I have an ongoing relationship with fear and panic. Most of the time over the last couple of years, I've managed to make it a distant relationship. These past couple of weeks, it's been a very intimate relationship.
I have been battling fears on a massive scale this past week, mostly alone. Some spiritual attack, some just an expression of my overthinking, worrying sort of personality, but strong and overwhelming in either case.
After the initial overwhelming onslaught, it has come in waves. There are moments when I wake up in the morning and think, "wow, I'm feeling really at peace again." and then something will trigger a thought that leads to a fear, that leads to panic symptoms, and suddenly I'm again fighting for the sanctity of my mind and the sanity of my soul. Things I haven't thought about in ages have sprung up - fears of loved ones dieing, fears surrounding things that I am actually greatly looking forward to and anticipating with great joy (most days!).

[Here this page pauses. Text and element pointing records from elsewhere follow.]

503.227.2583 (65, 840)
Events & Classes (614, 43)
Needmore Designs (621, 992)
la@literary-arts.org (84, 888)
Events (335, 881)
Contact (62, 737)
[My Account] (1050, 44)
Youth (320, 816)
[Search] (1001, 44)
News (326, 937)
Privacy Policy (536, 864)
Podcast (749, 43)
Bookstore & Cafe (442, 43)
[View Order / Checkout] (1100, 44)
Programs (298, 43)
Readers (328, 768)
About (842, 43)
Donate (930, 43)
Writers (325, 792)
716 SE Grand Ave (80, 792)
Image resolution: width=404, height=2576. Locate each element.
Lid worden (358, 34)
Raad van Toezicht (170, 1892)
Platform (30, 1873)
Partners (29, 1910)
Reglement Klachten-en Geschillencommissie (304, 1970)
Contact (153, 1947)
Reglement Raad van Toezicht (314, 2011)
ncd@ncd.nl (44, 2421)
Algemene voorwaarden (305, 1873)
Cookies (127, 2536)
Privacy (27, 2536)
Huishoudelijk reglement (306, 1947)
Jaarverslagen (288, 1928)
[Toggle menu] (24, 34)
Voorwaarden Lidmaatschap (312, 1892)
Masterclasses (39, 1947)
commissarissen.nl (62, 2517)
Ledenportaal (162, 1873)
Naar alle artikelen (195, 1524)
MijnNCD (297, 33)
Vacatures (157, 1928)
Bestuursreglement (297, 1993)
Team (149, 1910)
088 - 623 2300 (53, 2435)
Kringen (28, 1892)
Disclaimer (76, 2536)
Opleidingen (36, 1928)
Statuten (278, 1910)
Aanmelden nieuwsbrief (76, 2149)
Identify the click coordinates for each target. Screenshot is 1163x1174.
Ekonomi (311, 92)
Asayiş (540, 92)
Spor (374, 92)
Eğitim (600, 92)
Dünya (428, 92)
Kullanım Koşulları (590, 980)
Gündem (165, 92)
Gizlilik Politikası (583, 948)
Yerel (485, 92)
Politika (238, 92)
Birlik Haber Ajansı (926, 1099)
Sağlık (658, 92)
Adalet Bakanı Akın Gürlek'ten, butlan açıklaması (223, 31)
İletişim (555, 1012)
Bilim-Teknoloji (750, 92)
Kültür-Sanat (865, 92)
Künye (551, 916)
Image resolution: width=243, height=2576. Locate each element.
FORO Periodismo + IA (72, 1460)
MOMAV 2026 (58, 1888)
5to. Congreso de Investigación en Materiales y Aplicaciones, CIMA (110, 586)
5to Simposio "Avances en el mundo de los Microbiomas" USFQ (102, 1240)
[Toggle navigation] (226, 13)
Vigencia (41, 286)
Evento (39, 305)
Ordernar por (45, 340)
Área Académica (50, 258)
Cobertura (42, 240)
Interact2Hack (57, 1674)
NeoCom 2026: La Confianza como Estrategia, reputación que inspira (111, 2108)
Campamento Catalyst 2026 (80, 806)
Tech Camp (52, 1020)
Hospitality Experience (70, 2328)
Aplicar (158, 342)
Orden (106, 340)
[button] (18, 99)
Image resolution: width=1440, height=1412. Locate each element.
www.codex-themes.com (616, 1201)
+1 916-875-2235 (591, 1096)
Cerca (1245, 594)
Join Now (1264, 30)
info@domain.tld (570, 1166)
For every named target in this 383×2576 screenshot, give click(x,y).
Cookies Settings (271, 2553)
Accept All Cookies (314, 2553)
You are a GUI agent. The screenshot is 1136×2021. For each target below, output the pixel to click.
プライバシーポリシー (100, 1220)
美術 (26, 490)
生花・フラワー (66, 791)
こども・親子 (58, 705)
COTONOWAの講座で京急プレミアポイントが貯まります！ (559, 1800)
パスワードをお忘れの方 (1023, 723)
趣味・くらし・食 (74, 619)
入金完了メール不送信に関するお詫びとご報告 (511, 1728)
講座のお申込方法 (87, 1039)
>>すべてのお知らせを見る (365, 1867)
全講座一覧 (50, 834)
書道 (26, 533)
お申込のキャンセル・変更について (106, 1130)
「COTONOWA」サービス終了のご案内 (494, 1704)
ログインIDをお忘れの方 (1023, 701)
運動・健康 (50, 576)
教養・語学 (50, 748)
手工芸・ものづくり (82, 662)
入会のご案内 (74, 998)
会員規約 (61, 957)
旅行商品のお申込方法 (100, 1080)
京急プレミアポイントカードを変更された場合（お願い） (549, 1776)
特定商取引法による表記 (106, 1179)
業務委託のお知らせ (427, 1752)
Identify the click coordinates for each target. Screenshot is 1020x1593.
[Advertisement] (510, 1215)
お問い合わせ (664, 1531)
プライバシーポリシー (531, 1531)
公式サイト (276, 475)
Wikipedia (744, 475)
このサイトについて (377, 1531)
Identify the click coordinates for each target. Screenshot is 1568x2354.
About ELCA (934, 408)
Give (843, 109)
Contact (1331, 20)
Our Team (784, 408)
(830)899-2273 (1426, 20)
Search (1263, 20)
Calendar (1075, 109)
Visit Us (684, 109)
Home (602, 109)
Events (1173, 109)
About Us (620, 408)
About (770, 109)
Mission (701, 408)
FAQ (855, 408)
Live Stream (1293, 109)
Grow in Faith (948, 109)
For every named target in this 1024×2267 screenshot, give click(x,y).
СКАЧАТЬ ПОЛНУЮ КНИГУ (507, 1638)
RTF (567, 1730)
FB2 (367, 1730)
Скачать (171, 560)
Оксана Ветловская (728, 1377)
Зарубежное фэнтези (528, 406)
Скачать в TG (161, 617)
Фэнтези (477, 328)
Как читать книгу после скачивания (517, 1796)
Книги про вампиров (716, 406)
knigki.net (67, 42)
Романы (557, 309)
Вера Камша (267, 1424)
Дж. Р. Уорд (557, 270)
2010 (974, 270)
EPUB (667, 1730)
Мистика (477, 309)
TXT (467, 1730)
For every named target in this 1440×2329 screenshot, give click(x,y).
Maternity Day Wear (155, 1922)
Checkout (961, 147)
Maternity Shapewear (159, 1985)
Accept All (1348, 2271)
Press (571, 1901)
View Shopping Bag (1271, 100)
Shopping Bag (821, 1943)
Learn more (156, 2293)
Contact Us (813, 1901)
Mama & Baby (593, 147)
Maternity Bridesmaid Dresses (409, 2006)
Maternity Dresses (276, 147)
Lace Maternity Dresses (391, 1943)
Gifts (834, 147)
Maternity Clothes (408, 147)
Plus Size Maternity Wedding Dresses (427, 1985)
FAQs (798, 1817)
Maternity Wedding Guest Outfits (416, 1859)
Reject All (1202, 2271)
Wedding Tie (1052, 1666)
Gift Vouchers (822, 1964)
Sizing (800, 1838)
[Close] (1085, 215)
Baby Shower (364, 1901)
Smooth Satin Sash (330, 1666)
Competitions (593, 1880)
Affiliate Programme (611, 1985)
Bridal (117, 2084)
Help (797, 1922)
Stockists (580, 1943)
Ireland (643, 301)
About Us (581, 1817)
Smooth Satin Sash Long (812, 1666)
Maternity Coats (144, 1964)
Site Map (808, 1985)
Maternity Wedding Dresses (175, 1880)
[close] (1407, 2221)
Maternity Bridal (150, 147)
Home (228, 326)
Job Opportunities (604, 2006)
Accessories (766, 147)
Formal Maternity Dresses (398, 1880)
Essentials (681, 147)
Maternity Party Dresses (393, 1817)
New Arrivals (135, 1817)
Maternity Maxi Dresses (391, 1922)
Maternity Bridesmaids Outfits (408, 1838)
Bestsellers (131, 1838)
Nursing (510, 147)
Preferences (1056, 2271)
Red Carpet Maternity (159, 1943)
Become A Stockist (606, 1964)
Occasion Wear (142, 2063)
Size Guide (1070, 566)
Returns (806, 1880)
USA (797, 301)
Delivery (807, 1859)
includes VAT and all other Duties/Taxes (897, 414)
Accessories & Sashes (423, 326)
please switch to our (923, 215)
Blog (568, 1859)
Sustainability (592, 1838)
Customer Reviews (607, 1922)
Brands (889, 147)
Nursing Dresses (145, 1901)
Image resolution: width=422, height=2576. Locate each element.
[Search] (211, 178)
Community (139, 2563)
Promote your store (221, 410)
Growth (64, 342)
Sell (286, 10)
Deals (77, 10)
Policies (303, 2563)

And they're making me tired, and a bit anti-social (which, by the way, is a terrible way to be when you're already introverted and in need of lots of alone time to process, and while you're hosting a house guest).
Sometimes I wonder if the close relationship with Jesus is worth the energy it has seemed to require to fight the battles necessary to retain that closeness this last while. I have clung to the promise of God as shield and protector, the promise that I am never alone, and yet have felt so desperately alone in the human realm, separated by physical distance from those who share my heart and uphold me with hugs and prayers. I find myself once again crying out for community - for spiritual parents and friends from whom I can seek advice and support, and with whom I can learn to walk out this journey.